After feeling as if I couldn't communicate anything to save my life (foot in mouth, having to repeat myself constantly) all week, I finally enjoyed one of those moments where things came out O.K. Plus, I got to get something off my chest. (Would that I could take care of a more irritating something, though, but way down the road.)
Sometimes at the bookstore, I work up at the cash wrap. It is surprisingly steady on the weekends, despite being past Christmas, but we do have downtime where a few of us cashiers joke around. Often (because most of us are single and have an appreciation for God's handiwork) we point out the cute customers shopping in the store--sometimes by way of a discreet post-it note system.
This afternoon, I was in for a few hours covering part of a shift for a co-worker who needed time to work on a group project for college. One of the cashiers with me was a fellow I'll call "Romeo"--a nice fellow, young as in maybe not quite 20, and open about the fact that he is gay--and he was craning his neck at a shopper and saying to me, "He's cute- Oh, wait, he's got a kid with him. You can have him." He said it lightheartedly, and added, "Breeders--oh, you heteros."

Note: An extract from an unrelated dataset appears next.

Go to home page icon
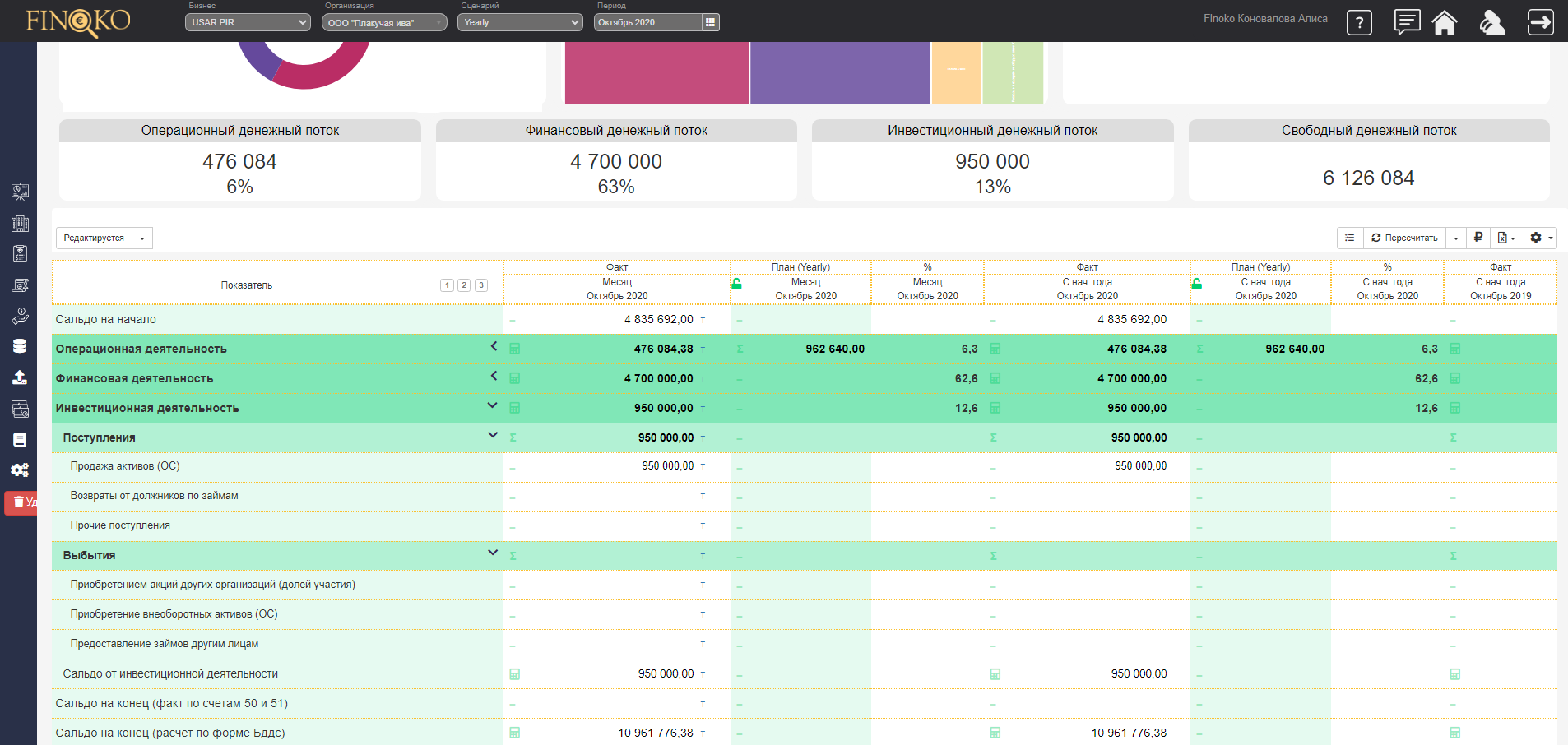Viewport: 1568px width, 745px height. (1445, 22)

"Hey," I said. "I resemble that remark." I was trying to laugh it off, but I was a little hurt, because it brought to mind the fact that I was mocked in such a way on Thursday, when I was here (note: I don't know the person who took the photos, and not all of the signs represent my views).
So I told Romeo about it. How a group of young homosexual men, maybe around his age, maybe a little younger, had yelled, "Breeders!" at me and the people I was with, because of the reason we'd come there--and that it just was something I believed in--and how I felt about it. That it stung, and that I'd never point and yell at anyone like that, for any reason.

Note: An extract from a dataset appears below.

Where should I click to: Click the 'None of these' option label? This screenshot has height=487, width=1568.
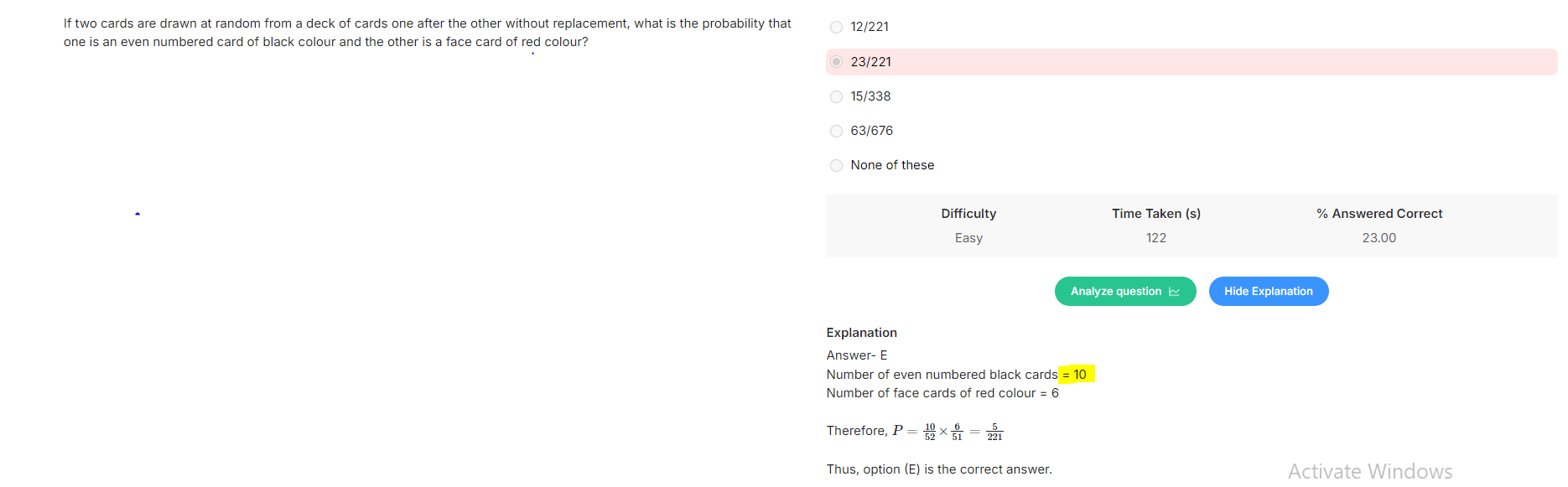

I kind of braced myself to be rejected for my somewhat controversial views, even if I had expressed them softly, but (as deep down I had a feeling he would be) Romeo was really nice about it. We wound up having a pretty good discussion about issues, actually, and even about kids. He showed me a picture on his phone of his adorable little niece.
I'm glad I went on Thursday, and I'm glad I had that moment today where I felt O.K. to tell someone about it.